Reference: UCI OpenCourseWare - GR 11 (Playlist)

## Einstein's field equation

$$g_{00} = -(1+2\phi(x)) \quad(\text{Weak fields})\\$$

$$\Delta\phi = 4\pi G\,\rho\\ \Delta g_{00} = -8\pi G\,\rho\\$$

$$T_{00}=\rho$$

therefore

$$\Delta g_{00} = -8\pi G T_{00}$$

An extension might be:

$$G_{\alpha\beta}=-8\pi G T_{\alpha\beta}$$

where $G_{\alpha\beta}$ is an unknown object that relates to gravitational field.

Promotes to G.C.:

$$G_{\mu\nu}=-8\pi G T_{\mu\nu}$$

To determine $G_{\mu\nu}$, we write down the properties of $G_{\mu\nu}$:

1. $G_{\mu\nu}$ is a tensor.
2. $G_{\mu\nu}$ is made out of at most second derivatives of the metric tensor, e.g. $\left(\frac{\partial g}{\partial x}\right)^2$, or $\frac{\partial^2 g}{\partial x^2}$.
3. $G_{\mu\nu}=G_{\nu\mu}$.
4. $G^{\mu\nu}{}_{;\nu} = 0$
5. On non-relativistic limit, $G_{00}\to\Delta g_{00}$.

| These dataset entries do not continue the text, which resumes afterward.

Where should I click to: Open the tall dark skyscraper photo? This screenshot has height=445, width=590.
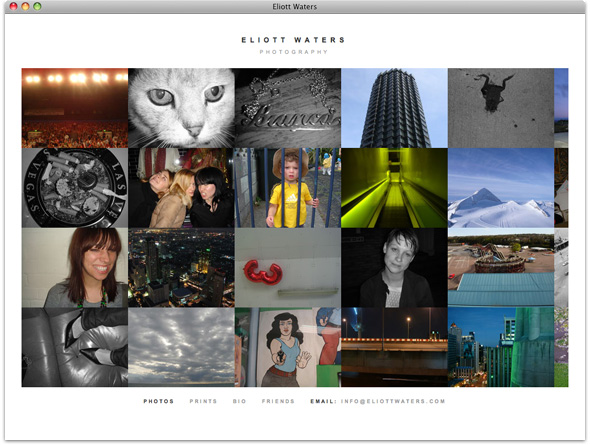[394, 108]
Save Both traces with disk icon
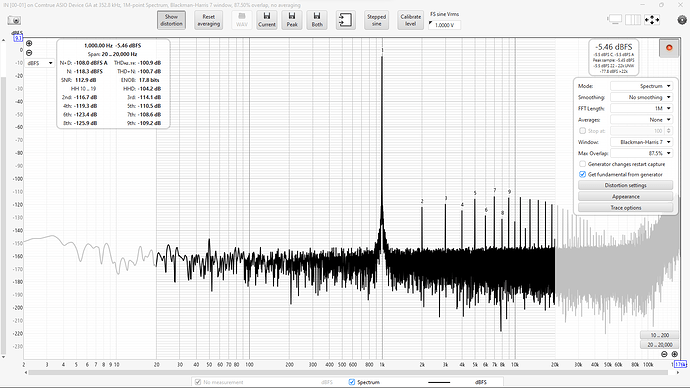690x388 pixels. click(x=317, y=20)
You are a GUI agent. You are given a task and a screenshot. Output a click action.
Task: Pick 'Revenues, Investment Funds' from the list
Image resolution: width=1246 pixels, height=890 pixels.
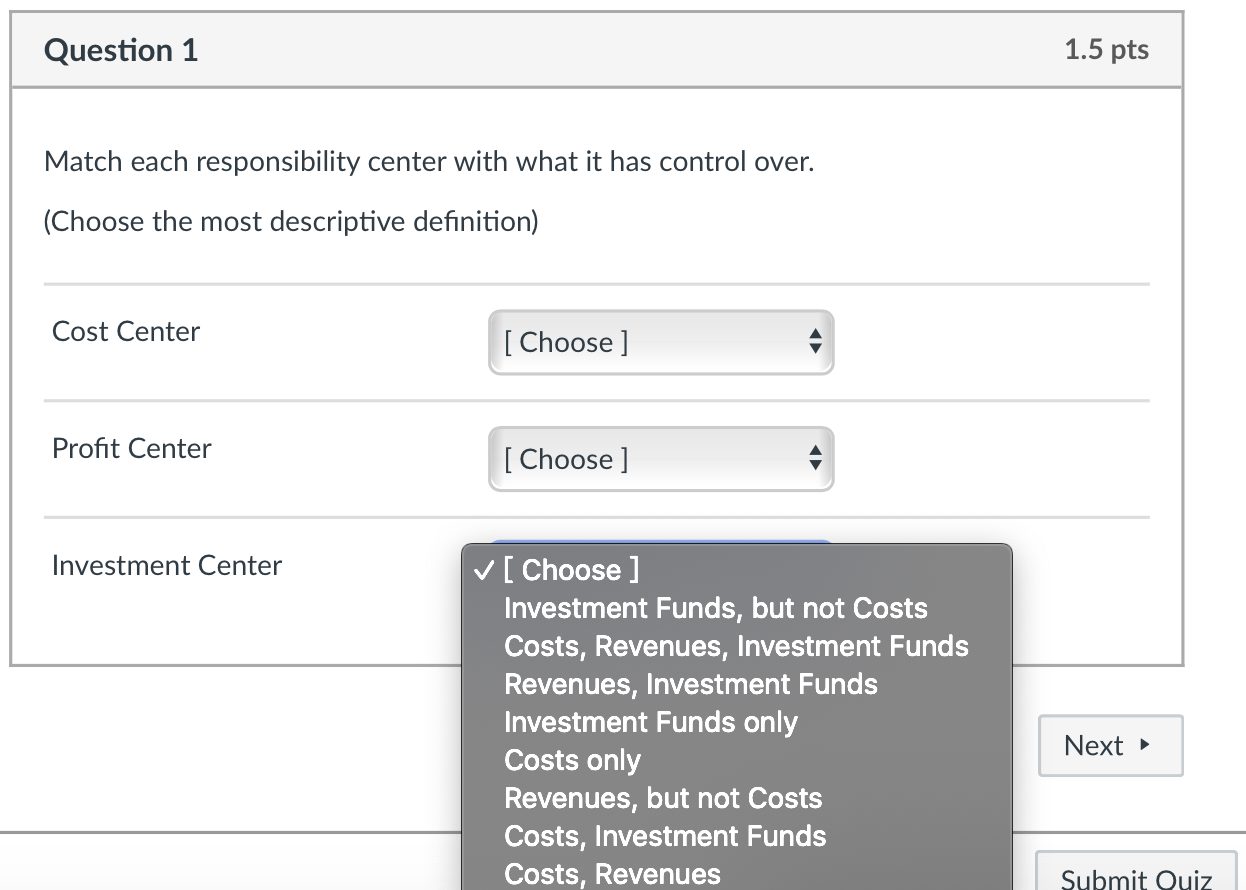692,684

These requirements uniquely determines the form of $G_{\mu\nu}$.

$$G_{\mu\nu} = C_1 R_{\mu\nu}+ C_2 g_{\mu\nu} R$$

$$G^{\mu}{}_{\nu;\mu}=\left(\frac{1}{2}C_1+C_2\right)R_{;\nu}$$

therefore, $G_{\mu\nu}$ has the form $C_1(R_{\mu\nu}-\frac{1}{2}g_{\mu\nu}R)$. Take the non-relativistic limit, that is, $u^\mu \approx 0$ and the field is weak ($g_{\mu\nu} = \eta_{\mu\nu}+\delta h_{\mu\nu}$), and so is the affine connection and the Riemann tensor. Also, $R_{ij} \approx \frac{1}{2}g_{ij}R$.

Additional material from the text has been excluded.